2. In summary, the applicants aver that they are aggrieved by the said ruling which gave orders for eviction against the applicants from plot No. 26 Kitanga Settlement Scheme measuring 5 acres and have lodged a notice of appeal therefrom, and have an arguable appeal that requires to be heard on the merits. The grounds of appeal that the applicants particularized were as follows:a.That the learned Judge erred in law and fact by failing to review the vague and blanket order granting possession to the Plaintiffs in the suit over an undefined and undemarcated parcel measuring only 5 acres within the larger 70-acre Plot No.26 Kitanga Settlement Scheme and making a practical order directing the Land Registrar Machakos County and District Surveyor Machakos to demarcate the exact suit property.b.That the learned Judge erred in law by failing to consider that the 1st and 2nd Objectors are owners of a separate parcel of land contained within Plot No. 26 Kiranga Settlement Scheme measuring approximately 6. 5 acres which did not form part of the suit property in ELC No. 372 of 1994 which is at peril of execution by the Plaintiffs on account of the ambiguous Decree dated 04/05/2022. c.That the learned Judge erred in law and fact by failing to consider the Defendant's submissions to wit that the full Plot No. 26 Kiranga Settlement Scheme measuring 70 acres was owned separately by at least 6 individual owners who were all threatened by the blanket and ambiguous Decree orders made on 04/05/2022. d.That the learned Judge erred in law by failing to find that there was no Survey Report filed by the Plaintiffs to identify the suit parcel measuring 5 acres and failing thereby to direct the Land Registrar and District Surveyor for Machakos County to carry out the requisite statutory mandates of delineating and identifying the specific 5 acres sought to be occupied by the Plaintiffs on the strength of the Decree dated 04/05/2022. e.That the learned Judge erred in law by taking into account irrelevant considerations and failing to take into account relevant considerations such as the legal Land Control Board Consents issued in respect of the parcels namely on 31/03/1991, 28/08/1991 and 31/03/1993. f.That the learned Judge erred in law by issuing an ultra vires Decree dated 04/05/2022 granting the Plaintiffs unfettered ownership akin to a floating charge of 5 acres over the entire parcel of land known as Plot No. 26 Kitanga Settlement Scheme.

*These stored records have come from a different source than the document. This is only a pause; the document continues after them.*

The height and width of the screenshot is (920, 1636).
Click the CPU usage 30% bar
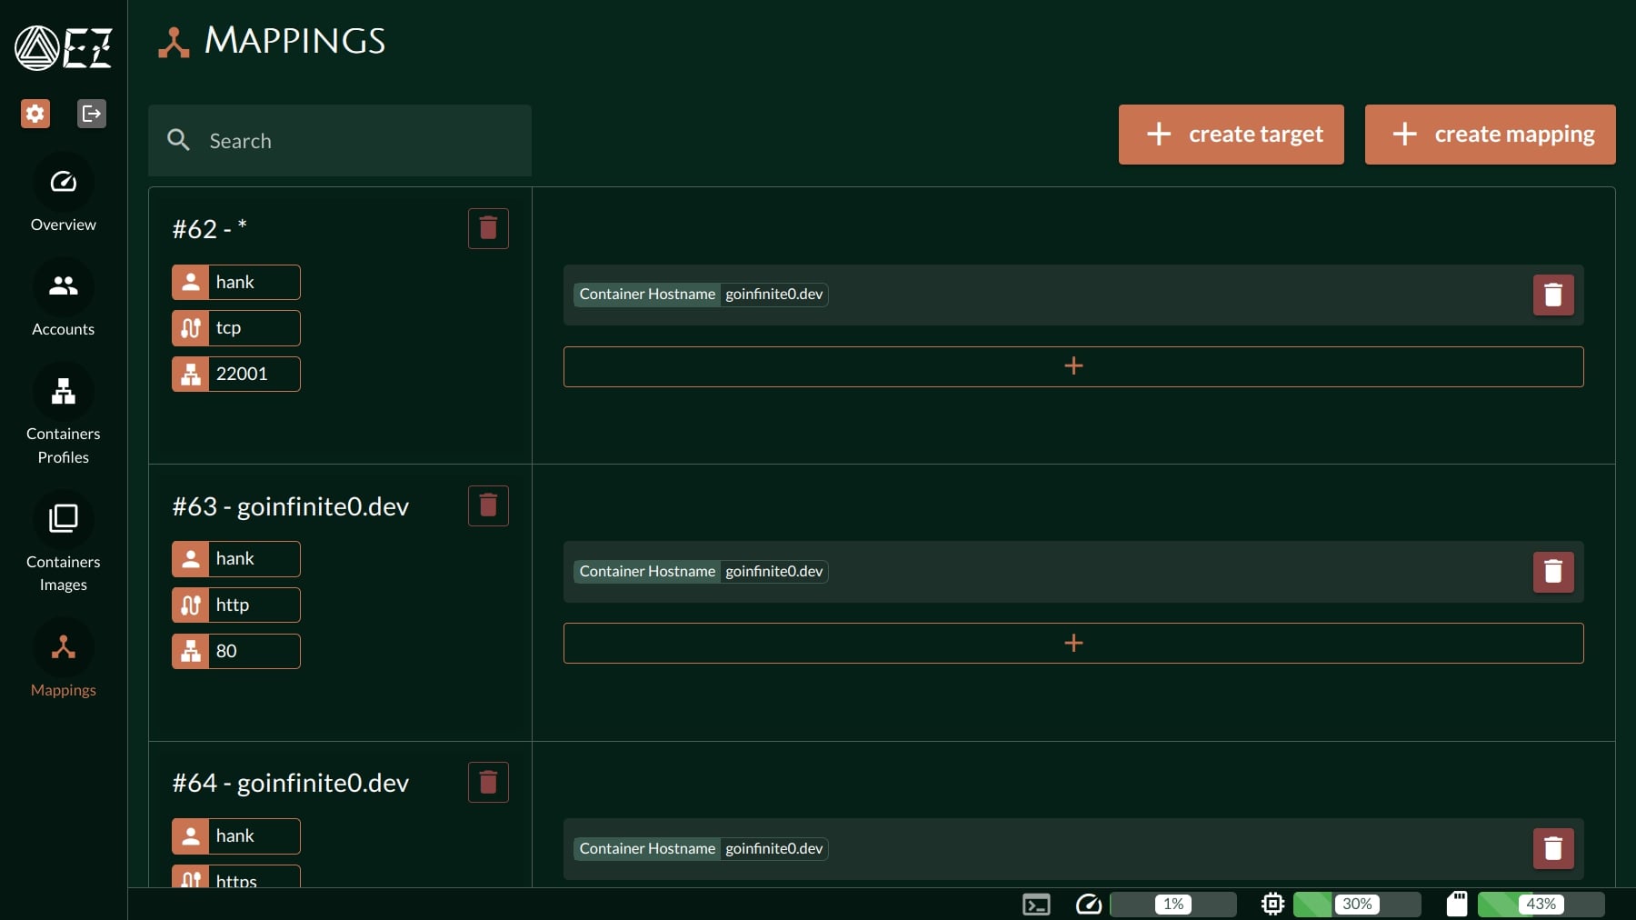(1356, 905)
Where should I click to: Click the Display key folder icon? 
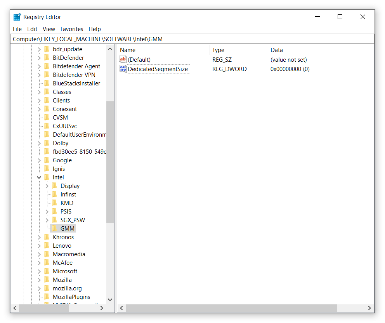point(54,186)
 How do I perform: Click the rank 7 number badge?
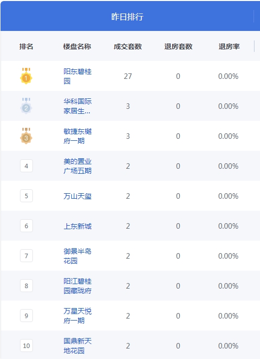(26, 256)
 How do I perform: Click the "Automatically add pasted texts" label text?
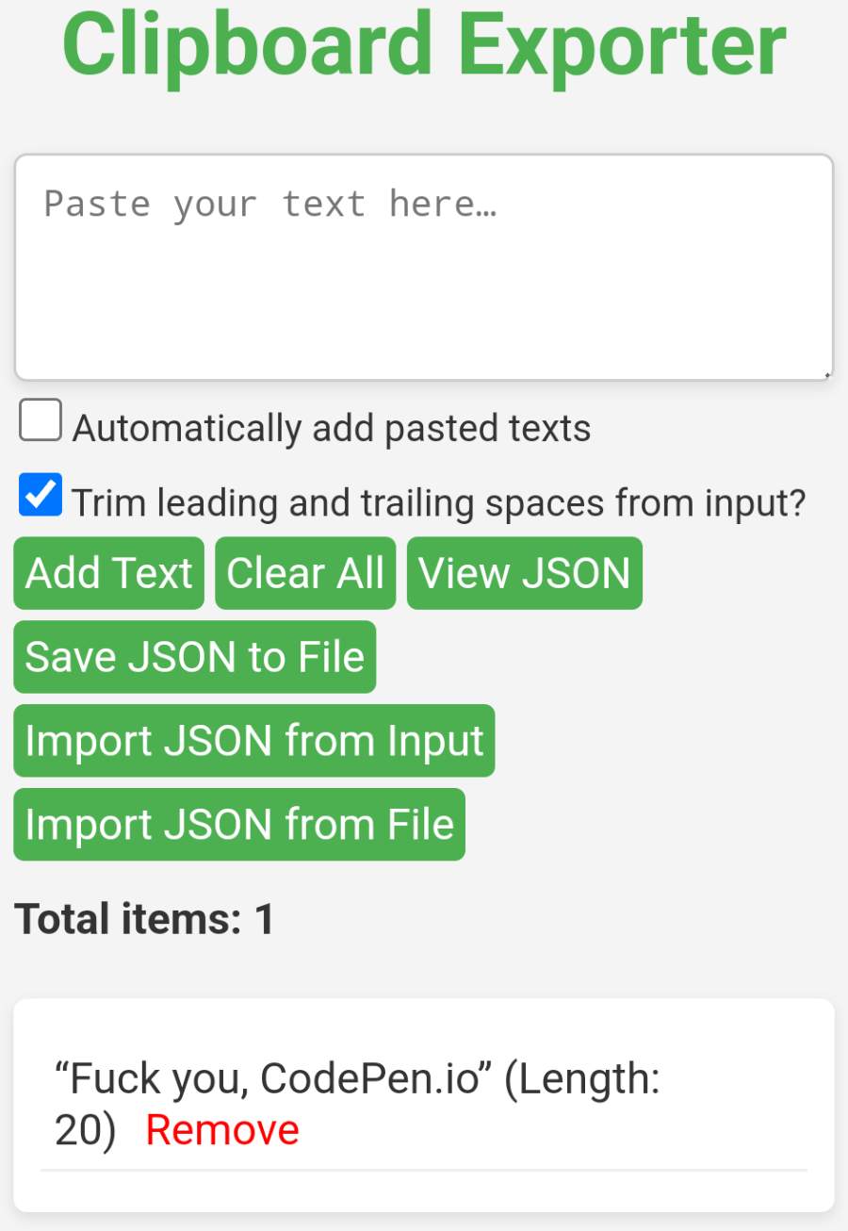pyautogui.click(x=332, y=428)
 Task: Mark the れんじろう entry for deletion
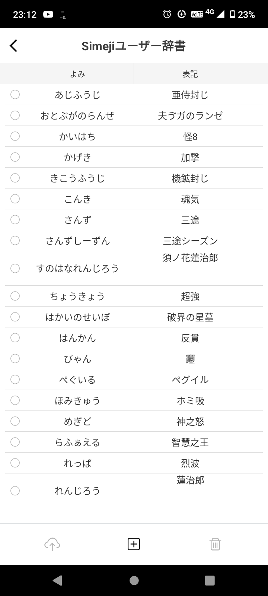click(x=15, y=491)
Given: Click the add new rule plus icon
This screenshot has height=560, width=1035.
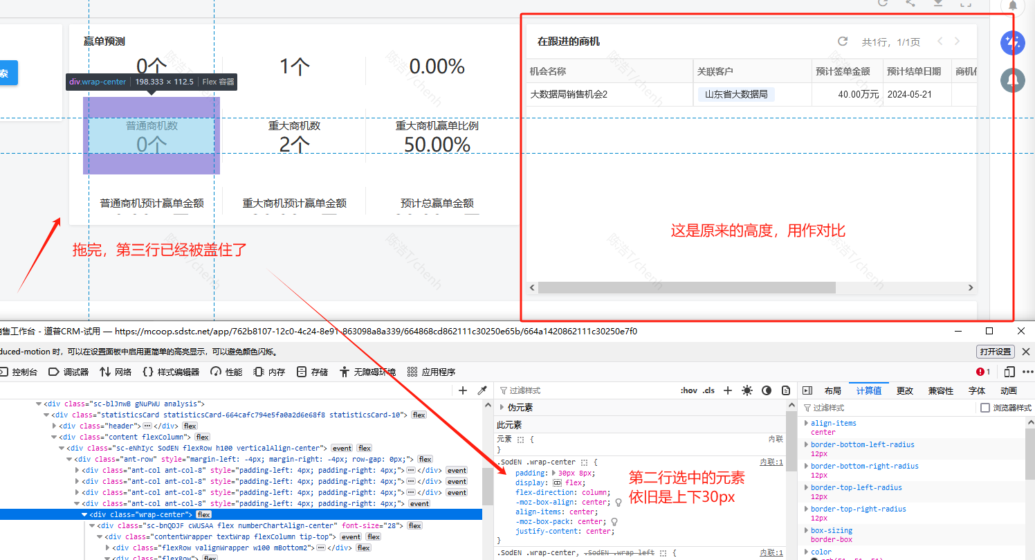Looking at the screenshot, I should (727, 390).
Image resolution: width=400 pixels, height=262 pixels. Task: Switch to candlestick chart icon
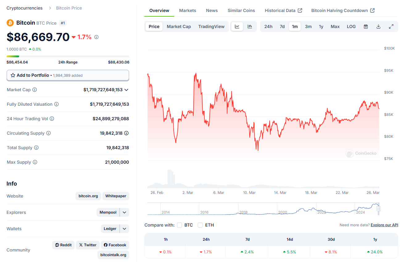click(250, 27)
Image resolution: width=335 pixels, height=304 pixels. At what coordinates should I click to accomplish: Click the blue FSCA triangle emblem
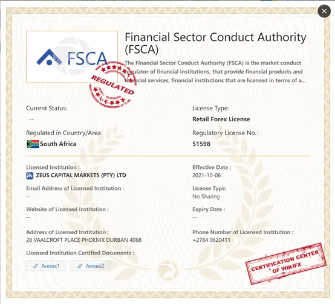(49, 57)
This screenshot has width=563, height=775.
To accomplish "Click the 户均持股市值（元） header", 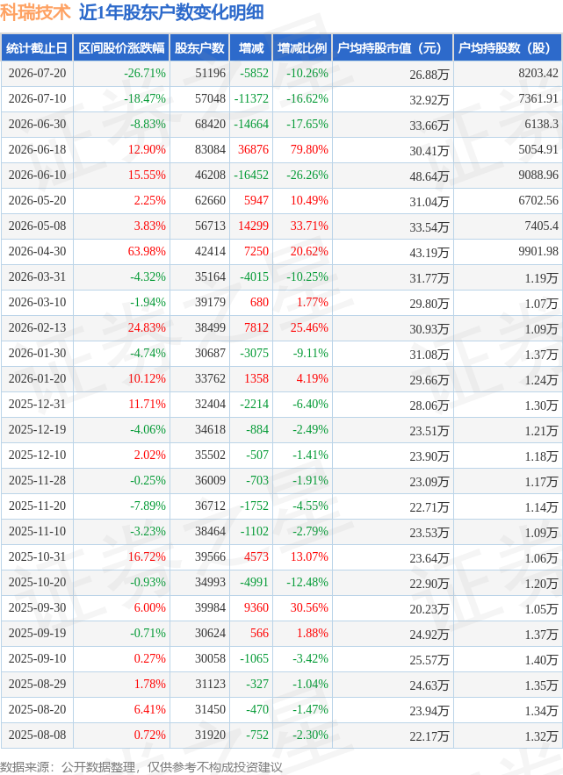I will pyautogui.click(x=393, y=48).
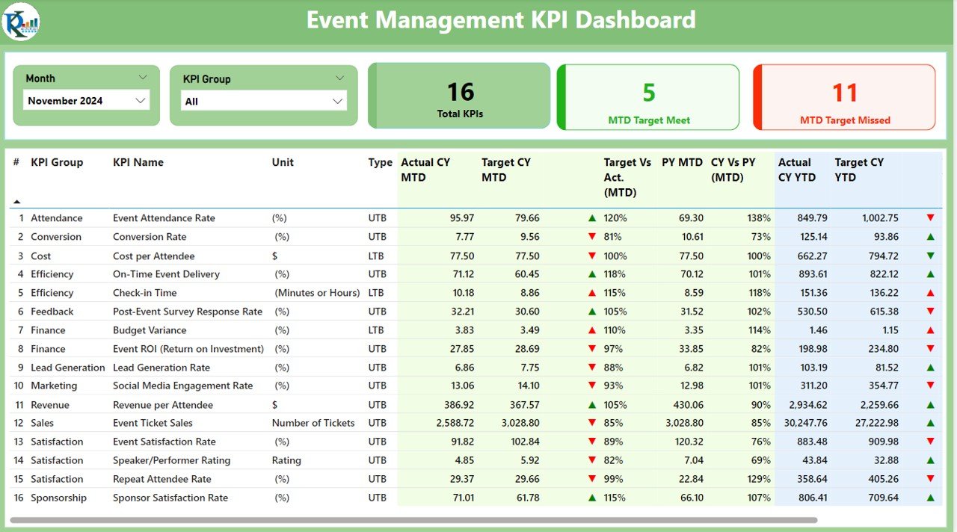Select the MTD Target Missed card
The image size is (957, 532).
[844, 97]
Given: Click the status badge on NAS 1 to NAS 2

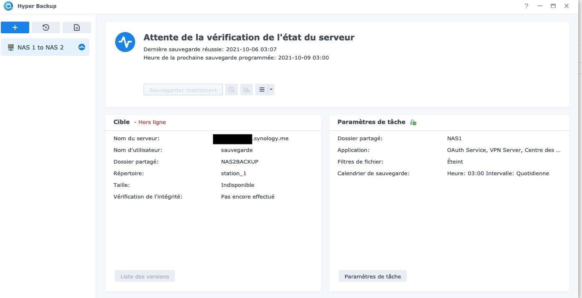Looking at the screenshot, I should [82, 47].
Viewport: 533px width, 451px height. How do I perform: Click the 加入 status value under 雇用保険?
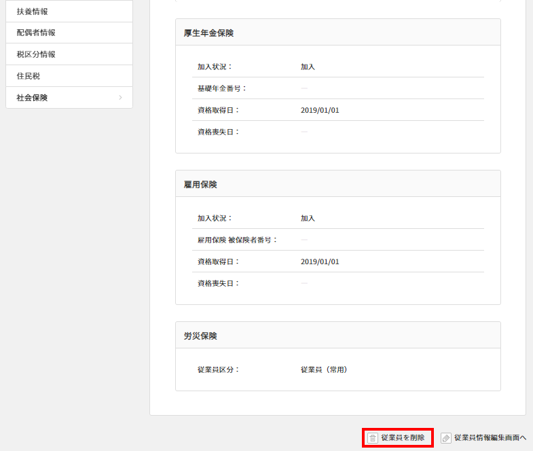pos(308,218)
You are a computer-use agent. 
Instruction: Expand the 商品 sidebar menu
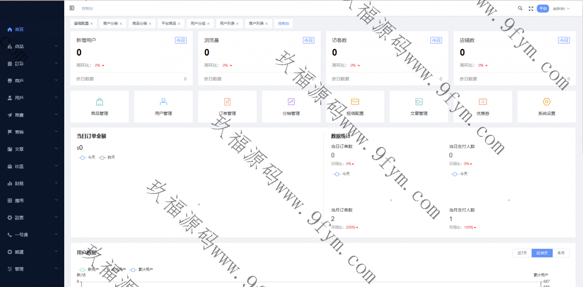pyautogui.click(x=32, y=46)
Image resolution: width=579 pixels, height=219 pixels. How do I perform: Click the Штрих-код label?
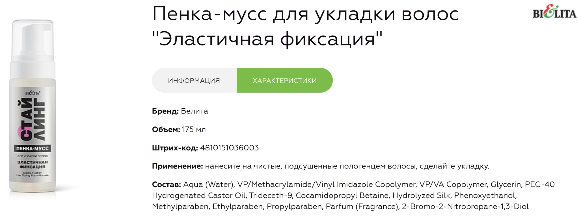tap(175, 148)
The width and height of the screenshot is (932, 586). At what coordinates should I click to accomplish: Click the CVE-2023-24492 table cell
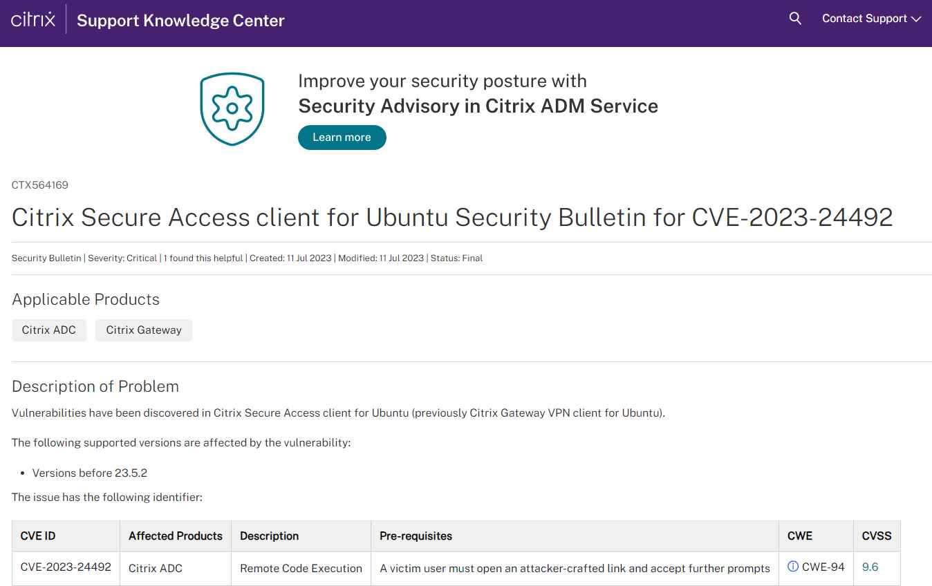(66, 567)
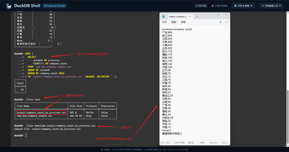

3. The applicants counsel submitted that this Court has established that that the appellate court only has to satisfy itself that a single bona fide arguable ground has been raised as was held in Damji Pragji Mandavia vs Sara Lee Household & Body Care (K) Ltd, Civil Application No. Nai 345 of 2004, and that the impugned orders to evict the applicants from the suit property will be irreversible and threaten to render the appeal nugatory in event they are not stayed.
4. The application is opposed by Bernard Ng’ang’a Njoroge, the 1st respondent herein, who filed a replying affidavit sworn on 25th October 2024. He averred that the applicants have never appealed against the judgment in the court below and having failed to challenge the same, the present application is merely an academic exercise and the intended appeal does not raise any triable issues as it does not challenge the said judgment that gave rise to the orders of eviction. In addition, that the applicants were given a fair chance to participate in the lower court proceedings and this application is therefore an afterthought aimed at denying the 1st respondent enjoyment of the fruits of the judgment.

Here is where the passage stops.